La directrice du PAM, Cindy McCain, a exprimé dimanche l’urgence de la situation : « Nous demandons un accès complet, sans entrave, avec autant de points d’entrée que possible au Soudan afin de pouvoir intervenir rapidement et massivement. » Elle a ajouté que la situation est critique, soulignant que la famine s’étend déjà dans certaines régions, notamment dans le camp de Zamzam au Darfour.
Selon les Nations Unies, la guerre a déjà déplacé environ 11,3 millions de personnes, dont près de trois millions ont fui le pays. Au total, 26 millions de Soudanais sont désormais confrontés à une insécurité alimentaire aiguë, et la famine progresse inexorablement.

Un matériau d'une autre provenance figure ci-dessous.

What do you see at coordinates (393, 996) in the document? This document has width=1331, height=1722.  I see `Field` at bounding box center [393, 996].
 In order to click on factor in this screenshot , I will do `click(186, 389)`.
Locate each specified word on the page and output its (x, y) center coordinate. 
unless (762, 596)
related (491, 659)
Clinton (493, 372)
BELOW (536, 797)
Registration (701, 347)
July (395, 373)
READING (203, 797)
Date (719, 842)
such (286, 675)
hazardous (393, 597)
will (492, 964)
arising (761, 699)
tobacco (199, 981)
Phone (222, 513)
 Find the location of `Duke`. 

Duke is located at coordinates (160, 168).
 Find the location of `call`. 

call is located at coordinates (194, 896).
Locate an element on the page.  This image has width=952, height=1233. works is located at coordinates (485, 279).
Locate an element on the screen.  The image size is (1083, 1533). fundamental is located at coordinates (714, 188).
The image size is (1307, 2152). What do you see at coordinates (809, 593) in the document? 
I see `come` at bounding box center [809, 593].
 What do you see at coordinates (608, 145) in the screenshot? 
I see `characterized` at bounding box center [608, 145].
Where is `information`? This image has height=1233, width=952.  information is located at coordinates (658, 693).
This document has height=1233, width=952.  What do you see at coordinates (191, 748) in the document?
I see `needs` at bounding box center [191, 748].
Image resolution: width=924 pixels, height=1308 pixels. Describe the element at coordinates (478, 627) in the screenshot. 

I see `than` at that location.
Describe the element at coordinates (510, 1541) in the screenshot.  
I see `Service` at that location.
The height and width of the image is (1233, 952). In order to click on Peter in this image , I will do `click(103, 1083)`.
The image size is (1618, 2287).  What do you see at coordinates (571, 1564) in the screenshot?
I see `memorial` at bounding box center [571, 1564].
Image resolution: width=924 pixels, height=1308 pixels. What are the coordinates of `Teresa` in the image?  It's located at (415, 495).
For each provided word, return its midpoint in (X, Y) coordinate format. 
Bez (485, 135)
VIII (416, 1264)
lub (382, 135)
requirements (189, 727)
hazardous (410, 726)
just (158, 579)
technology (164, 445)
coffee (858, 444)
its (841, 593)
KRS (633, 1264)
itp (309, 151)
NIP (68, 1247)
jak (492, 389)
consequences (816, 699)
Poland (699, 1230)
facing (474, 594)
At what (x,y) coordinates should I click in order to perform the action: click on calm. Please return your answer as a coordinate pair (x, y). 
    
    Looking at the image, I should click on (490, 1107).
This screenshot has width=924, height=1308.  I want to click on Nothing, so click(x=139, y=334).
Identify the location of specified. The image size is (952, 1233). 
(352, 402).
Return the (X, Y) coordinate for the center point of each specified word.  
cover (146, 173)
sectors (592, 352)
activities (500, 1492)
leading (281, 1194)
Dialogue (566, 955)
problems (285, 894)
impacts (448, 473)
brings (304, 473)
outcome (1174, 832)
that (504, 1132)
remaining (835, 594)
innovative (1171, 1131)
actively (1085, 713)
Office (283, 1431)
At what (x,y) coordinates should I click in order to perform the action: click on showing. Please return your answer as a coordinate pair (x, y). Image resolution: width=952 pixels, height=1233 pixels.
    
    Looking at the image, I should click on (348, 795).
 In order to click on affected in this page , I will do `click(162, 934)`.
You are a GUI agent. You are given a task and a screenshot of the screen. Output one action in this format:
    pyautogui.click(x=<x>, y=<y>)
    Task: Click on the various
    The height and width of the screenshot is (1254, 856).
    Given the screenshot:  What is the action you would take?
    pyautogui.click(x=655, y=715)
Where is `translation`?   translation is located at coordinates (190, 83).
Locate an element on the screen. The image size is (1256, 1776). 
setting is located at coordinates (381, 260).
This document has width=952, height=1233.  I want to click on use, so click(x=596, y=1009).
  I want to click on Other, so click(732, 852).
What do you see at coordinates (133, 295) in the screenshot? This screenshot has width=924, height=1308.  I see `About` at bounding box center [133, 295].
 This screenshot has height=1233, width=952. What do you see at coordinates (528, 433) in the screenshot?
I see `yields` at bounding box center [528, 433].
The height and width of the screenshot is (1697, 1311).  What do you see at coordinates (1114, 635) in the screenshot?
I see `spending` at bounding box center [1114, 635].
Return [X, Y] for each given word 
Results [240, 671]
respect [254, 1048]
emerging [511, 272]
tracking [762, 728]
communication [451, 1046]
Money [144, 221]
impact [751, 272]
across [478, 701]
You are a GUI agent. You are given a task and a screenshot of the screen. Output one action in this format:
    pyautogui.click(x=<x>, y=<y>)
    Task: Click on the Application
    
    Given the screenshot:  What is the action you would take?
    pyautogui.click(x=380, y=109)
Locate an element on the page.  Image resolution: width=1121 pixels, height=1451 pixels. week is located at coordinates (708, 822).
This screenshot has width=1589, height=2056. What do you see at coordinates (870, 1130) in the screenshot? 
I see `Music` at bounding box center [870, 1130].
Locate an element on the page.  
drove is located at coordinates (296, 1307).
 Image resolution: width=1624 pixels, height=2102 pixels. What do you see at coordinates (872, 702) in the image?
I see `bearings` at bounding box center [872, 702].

Le 18 octobre, des pays occidentaux, dont le Royaume-Uni, les États-Unis, la France et l’Allemagne, ont conjointement demandé aux factions armées de permettre l’accès à l’aide humanitaire pour les millions de Soudanais dans le besoin. Dans leur déclaration commune, ces pays dénoncent les obstacles systémiques imposés par les deux camps, qui exacerbent la crise et aggravent les risques de famine.